» **PROVIDED MATERIAL**:
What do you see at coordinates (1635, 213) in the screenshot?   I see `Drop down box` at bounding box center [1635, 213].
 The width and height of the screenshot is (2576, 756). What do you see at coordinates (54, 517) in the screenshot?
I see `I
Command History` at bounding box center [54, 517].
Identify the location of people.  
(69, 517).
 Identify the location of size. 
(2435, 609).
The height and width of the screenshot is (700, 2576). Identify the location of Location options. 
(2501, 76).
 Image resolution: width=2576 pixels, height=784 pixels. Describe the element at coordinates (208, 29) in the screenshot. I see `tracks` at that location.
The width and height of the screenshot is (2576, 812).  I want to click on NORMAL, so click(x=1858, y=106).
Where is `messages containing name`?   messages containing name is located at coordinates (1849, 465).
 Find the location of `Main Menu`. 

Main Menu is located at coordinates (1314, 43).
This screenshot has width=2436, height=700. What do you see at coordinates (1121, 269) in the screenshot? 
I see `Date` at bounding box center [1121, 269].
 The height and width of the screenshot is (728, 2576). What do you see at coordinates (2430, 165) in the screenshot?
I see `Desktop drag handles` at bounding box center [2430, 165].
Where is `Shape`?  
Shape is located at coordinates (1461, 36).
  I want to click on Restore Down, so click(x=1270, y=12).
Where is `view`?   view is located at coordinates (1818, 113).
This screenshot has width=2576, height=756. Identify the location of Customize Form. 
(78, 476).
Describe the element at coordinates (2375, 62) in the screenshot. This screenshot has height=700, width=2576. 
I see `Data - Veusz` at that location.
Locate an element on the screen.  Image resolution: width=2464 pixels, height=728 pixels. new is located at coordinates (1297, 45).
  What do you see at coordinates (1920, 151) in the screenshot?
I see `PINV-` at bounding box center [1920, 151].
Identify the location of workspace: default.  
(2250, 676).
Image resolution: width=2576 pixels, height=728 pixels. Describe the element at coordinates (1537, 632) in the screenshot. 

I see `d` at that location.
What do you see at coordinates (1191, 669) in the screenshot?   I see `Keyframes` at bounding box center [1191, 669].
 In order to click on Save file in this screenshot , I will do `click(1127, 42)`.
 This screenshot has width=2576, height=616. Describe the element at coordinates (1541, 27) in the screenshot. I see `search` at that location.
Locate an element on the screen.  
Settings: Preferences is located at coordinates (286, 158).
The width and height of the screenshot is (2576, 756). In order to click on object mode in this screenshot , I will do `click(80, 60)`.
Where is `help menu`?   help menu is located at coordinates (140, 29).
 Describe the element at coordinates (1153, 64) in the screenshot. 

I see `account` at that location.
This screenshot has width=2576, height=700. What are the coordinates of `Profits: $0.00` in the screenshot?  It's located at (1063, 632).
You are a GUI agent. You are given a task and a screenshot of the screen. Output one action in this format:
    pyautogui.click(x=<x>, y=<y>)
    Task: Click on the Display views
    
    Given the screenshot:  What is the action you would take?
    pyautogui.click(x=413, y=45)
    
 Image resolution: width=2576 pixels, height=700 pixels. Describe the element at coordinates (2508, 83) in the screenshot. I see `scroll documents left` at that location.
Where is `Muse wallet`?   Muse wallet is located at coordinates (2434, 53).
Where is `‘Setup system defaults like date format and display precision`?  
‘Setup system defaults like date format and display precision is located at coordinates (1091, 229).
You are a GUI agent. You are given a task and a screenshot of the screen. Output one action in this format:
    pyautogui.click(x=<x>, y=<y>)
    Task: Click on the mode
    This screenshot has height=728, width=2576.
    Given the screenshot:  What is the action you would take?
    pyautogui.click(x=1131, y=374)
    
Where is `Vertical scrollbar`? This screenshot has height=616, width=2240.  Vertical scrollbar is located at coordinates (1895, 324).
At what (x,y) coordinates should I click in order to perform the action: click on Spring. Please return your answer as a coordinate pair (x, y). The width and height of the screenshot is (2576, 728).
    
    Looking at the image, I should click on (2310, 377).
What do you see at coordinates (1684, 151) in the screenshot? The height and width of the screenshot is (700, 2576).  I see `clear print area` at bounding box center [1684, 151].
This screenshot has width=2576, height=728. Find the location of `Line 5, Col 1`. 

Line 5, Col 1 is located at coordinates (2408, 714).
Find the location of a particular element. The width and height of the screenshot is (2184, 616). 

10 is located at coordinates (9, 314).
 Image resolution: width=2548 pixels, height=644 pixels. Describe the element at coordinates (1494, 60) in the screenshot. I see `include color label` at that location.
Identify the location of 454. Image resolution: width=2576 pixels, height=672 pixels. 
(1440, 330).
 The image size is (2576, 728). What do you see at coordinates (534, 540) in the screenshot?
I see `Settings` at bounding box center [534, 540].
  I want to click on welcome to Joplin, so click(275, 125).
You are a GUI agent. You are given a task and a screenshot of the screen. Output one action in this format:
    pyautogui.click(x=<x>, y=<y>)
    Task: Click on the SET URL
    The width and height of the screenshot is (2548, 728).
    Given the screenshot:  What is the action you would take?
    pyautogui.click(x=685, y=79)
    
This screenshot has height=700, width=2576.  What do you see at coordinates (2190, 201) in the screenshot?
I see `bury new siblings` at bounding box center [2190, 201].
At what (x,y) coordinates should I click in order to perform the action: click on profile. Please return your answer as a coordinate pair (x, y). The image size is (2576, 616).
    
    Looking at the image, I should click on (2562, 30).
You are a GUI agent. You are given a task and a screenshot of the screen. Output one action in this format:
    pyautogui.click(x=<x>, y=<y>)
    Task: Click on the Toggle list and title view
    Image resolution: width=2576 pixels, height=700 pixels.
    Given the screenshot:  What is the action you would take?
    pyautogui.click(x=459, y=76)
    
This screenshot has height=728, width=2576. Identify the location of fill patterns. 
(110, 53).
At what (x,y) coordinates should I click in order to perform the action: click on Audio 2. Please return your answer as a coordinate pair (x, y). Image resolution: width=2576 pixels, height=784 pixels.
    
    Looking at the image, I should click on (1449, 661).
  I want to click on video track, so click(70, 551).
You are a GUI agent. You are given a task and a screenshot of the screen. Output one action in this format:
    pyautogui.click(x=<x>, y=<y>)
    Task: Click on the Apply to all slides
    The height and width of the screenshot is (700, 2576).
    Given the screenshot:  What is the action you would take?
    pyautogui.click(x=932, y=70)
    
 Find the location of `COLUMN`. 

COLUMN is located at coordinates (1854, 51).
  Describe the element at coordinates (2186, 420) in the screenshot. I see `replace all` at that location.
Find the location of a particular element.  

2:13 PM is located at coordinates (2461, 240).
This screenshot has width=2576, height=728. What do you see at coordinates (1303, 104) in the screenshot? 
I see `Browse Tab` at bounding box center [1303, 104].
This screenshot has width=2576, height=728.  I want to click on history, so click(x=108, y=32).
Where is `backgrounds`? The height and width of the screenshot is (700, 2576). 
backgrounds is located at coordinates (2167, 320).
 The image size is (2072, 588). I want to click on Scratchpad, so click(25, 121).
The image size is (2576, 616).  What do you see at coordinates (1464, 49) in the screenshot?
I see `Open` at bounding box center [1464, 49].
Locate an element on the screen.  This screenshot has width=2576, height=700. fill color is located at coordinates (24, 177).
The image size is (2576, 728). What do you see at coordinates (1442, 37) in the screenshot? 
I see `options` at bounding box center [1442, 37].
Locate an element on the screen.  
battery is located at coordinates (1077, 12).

» **TASK STATEMENT**: Locate every line in the data above that contains the string "backgrounds", and copy each of those lines in full.

» **TASK OUTPUT**:
Where is `backgrounds`? The height and width of the screenshot is (700, 2576). 
backgrounds is located at coordinates (2167, 320).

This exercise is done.